--- To do ---
Quote, word for word, the line containing "Viewport: 800px width, 479px height." and all lines that follow it to the end of the records, with no pictures.

--- Data for analysis ---
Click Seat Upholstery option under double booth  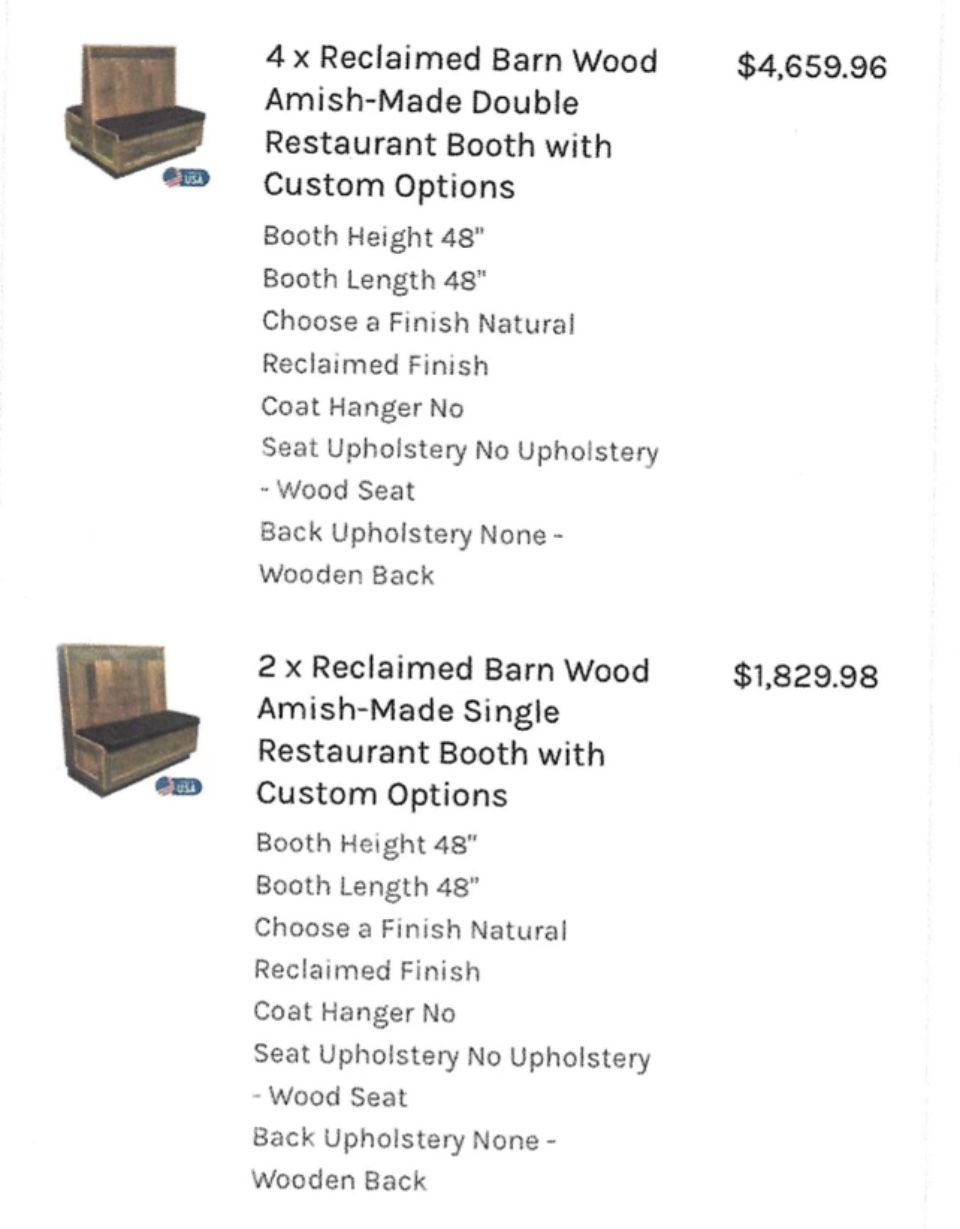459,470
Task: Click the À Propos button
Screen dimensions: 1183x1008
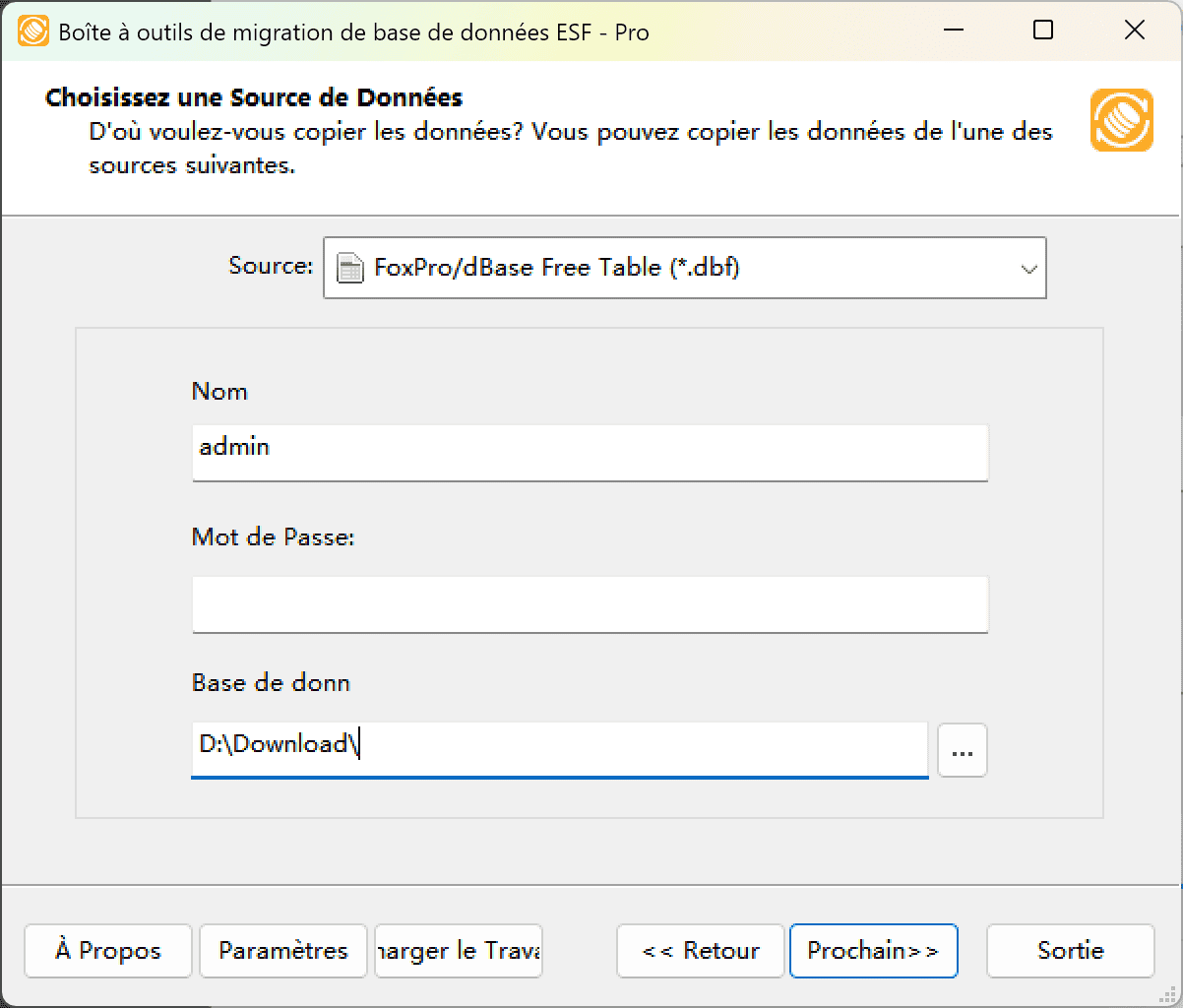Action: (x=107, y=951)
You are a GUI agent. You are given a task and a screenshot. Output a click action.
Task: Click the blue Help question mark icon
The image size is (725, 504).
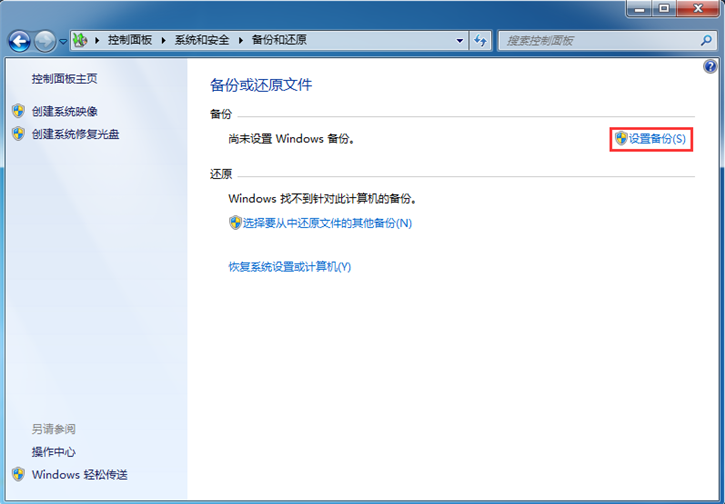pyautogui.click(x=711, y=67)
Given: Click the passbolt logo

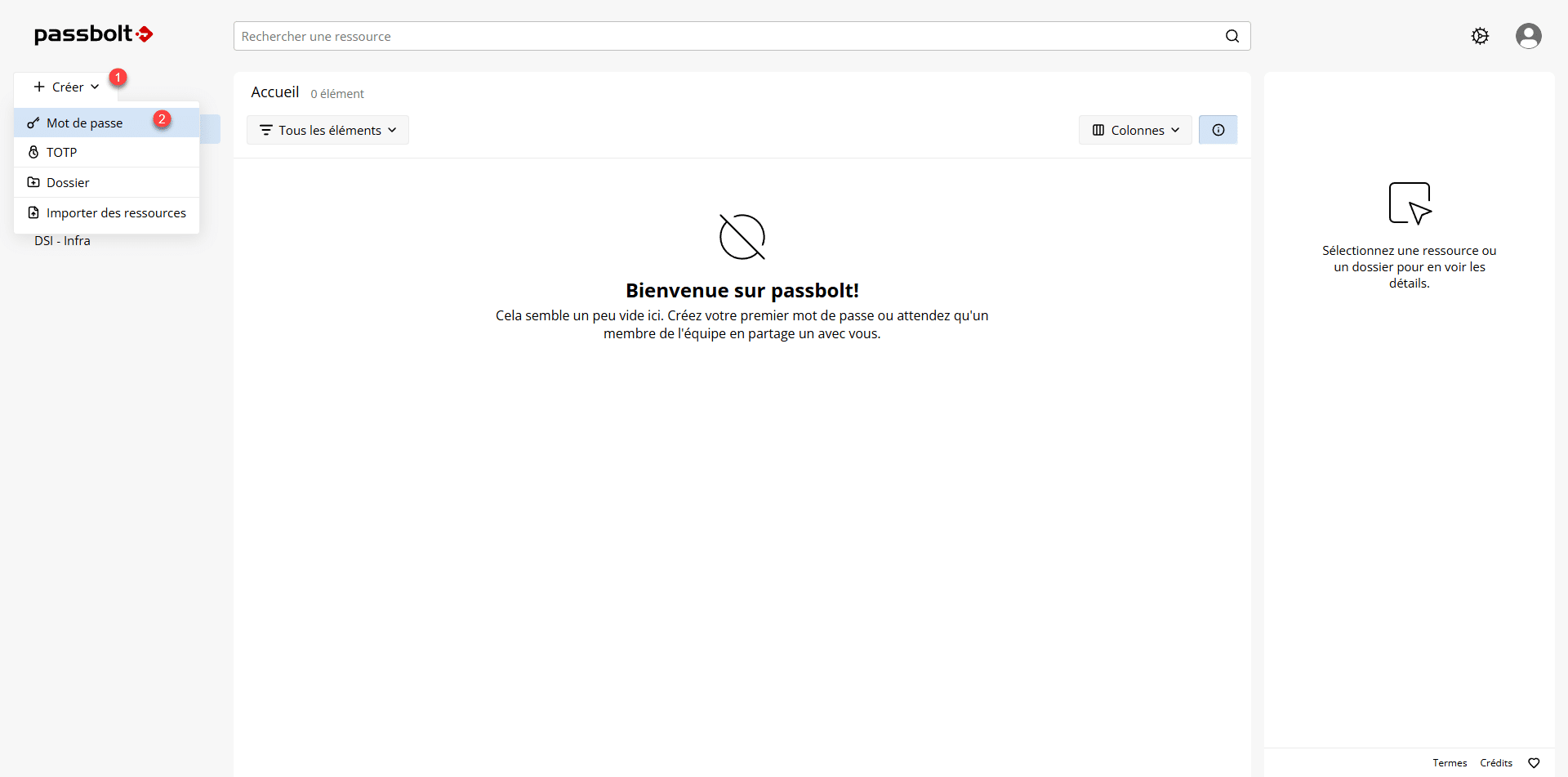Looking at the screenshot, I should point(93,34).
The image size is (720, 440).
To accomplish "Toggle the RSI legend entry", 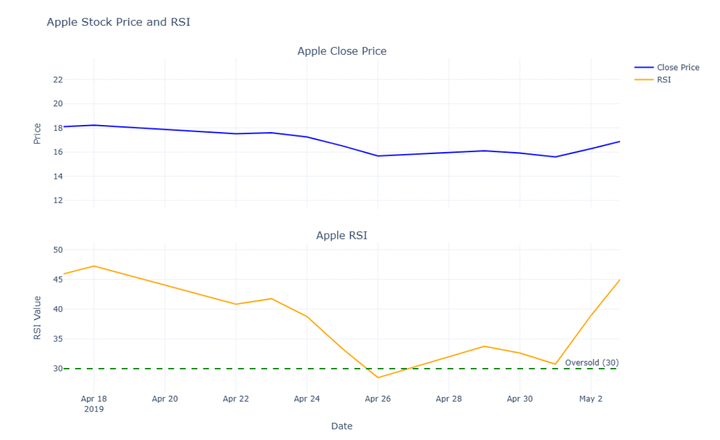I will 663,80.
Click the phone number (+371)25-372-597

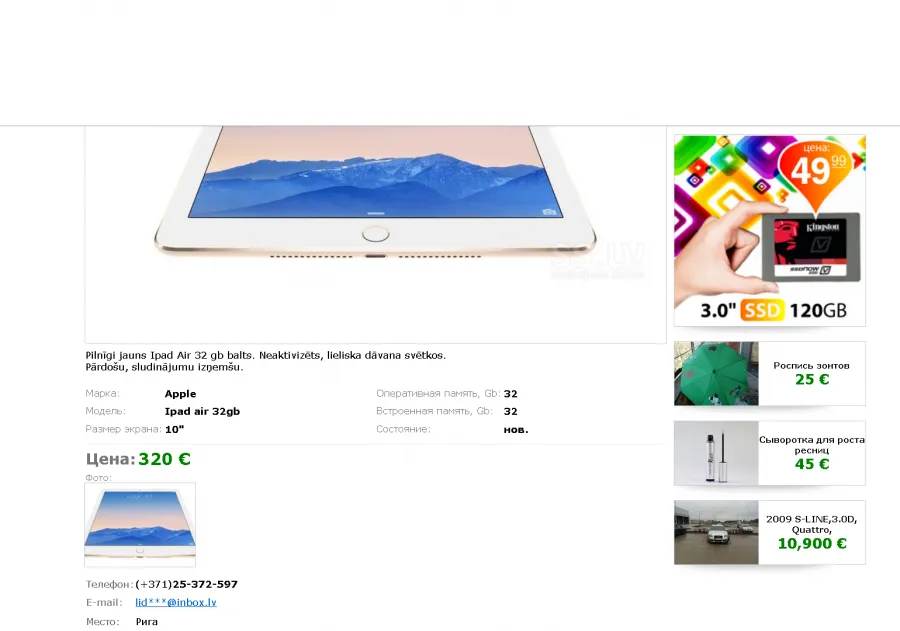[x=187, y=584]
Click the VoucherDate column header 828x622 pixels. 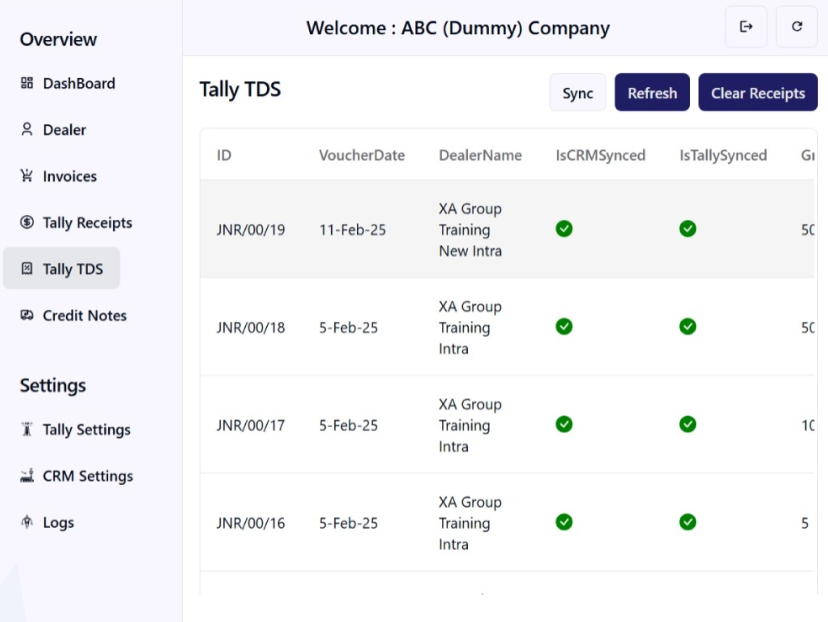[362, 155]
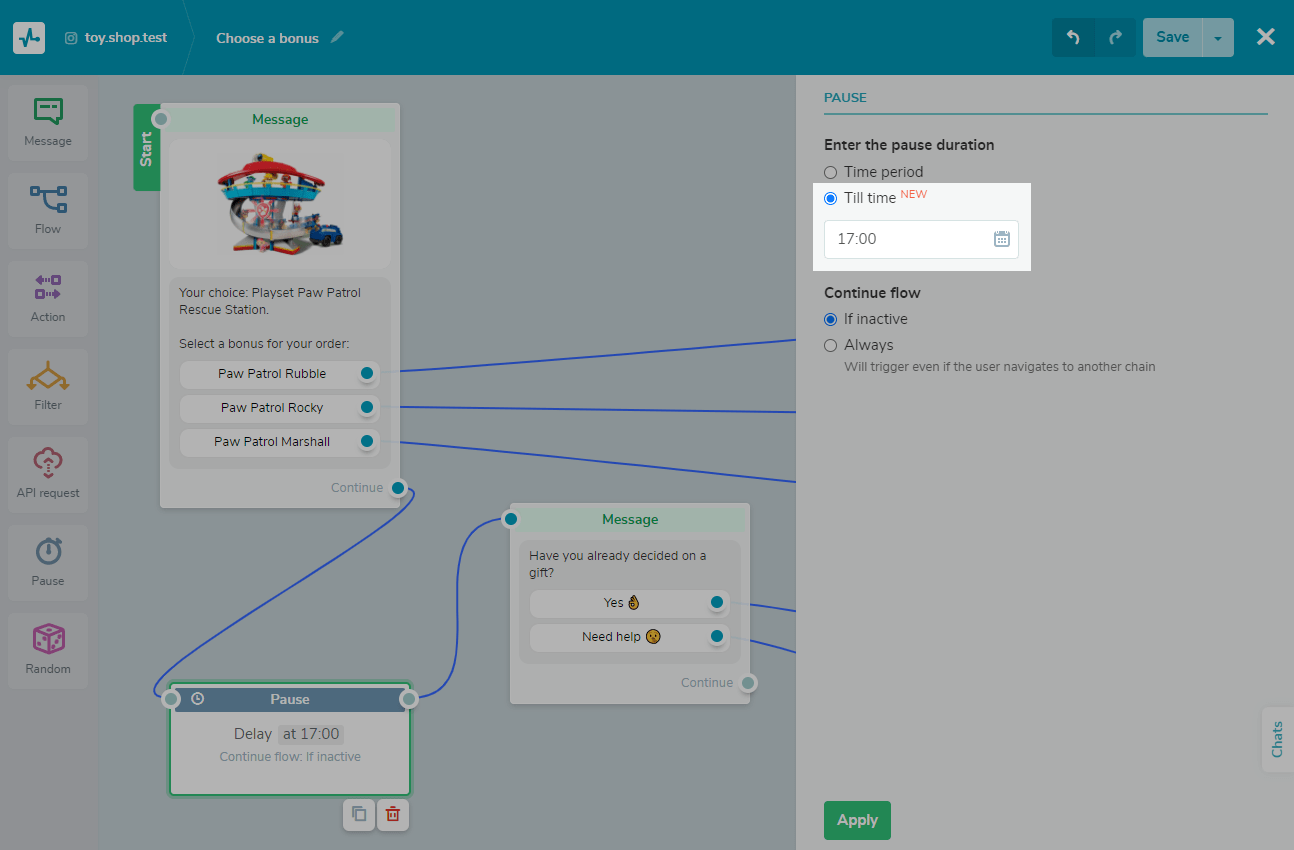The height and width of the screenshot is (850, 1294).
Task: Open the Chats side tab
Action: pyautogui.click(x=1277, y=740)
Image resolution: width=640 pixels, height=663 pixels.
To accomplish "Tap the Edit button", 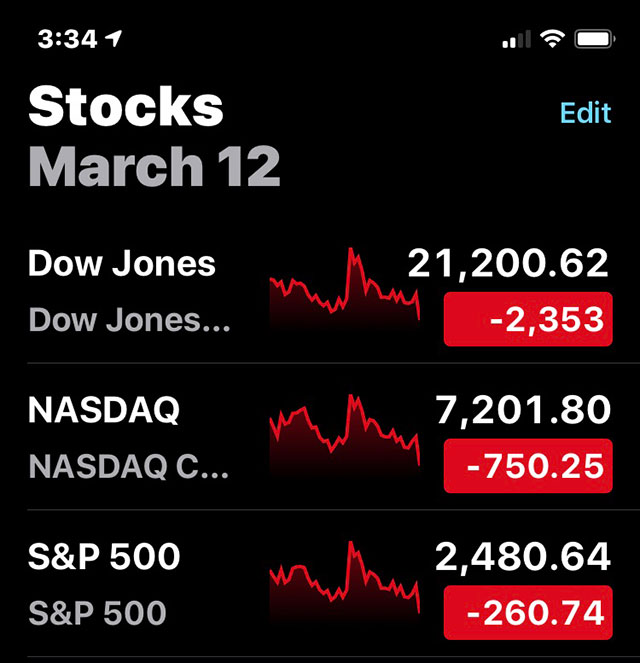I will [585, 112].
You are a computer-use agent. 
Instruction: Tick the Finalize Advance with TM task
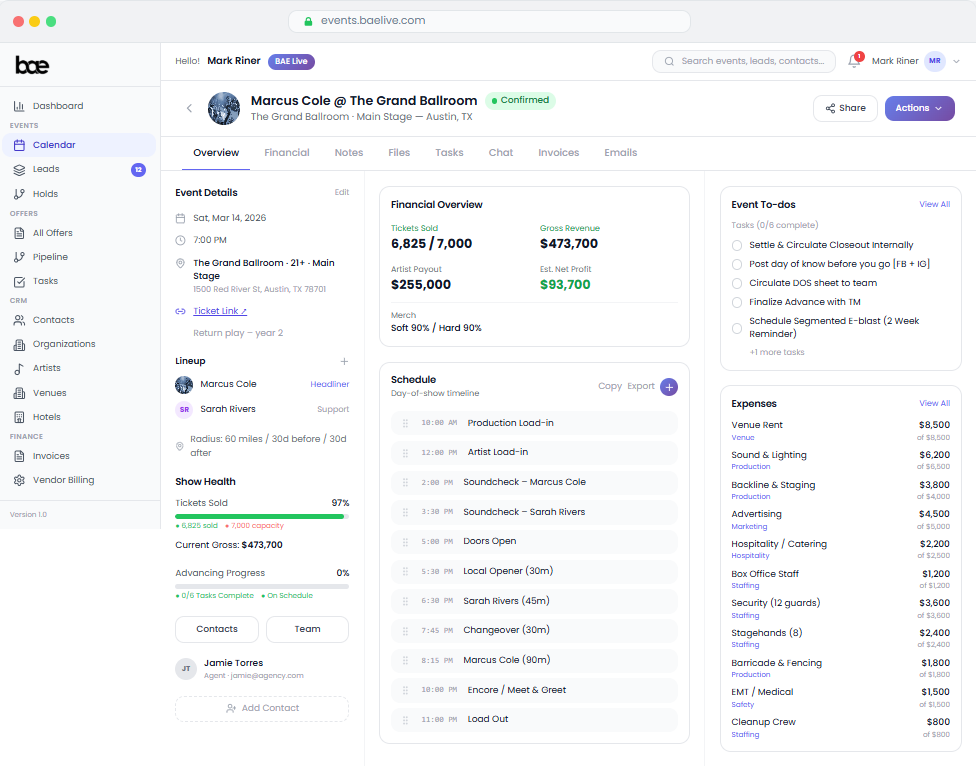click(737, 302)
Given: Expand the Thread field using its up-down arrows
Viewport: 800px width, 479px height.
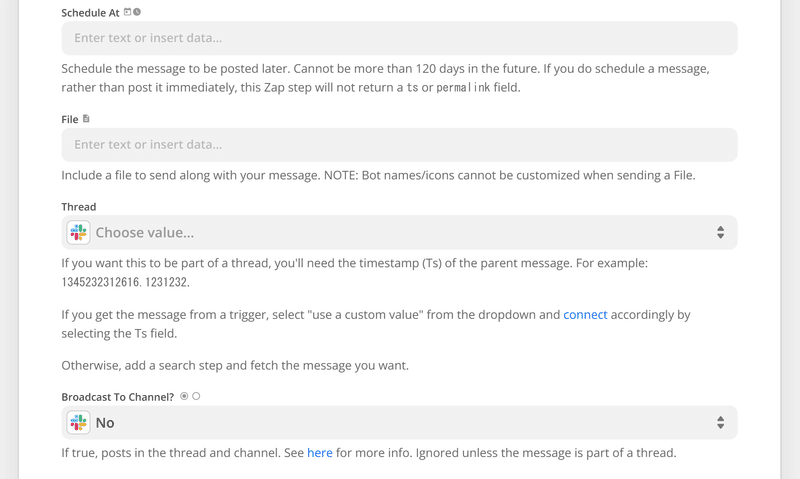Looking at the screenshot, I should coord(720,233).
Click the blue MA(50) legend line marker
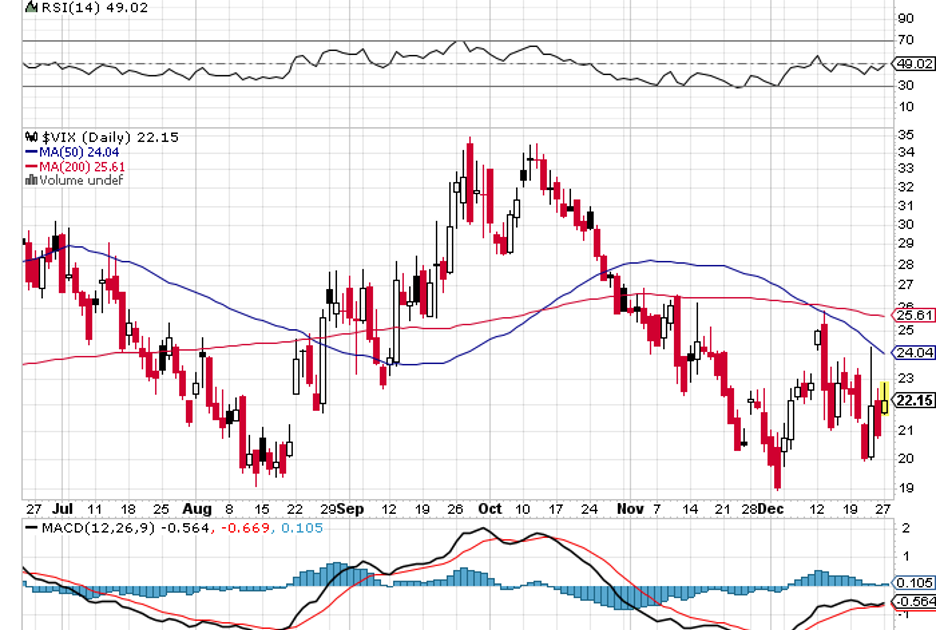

--- Result of this task ---
Viewport: 800px width, 479px height.
Looking at the screenshot, I should coord(720,233).
Click the blue MA(50) legend line marker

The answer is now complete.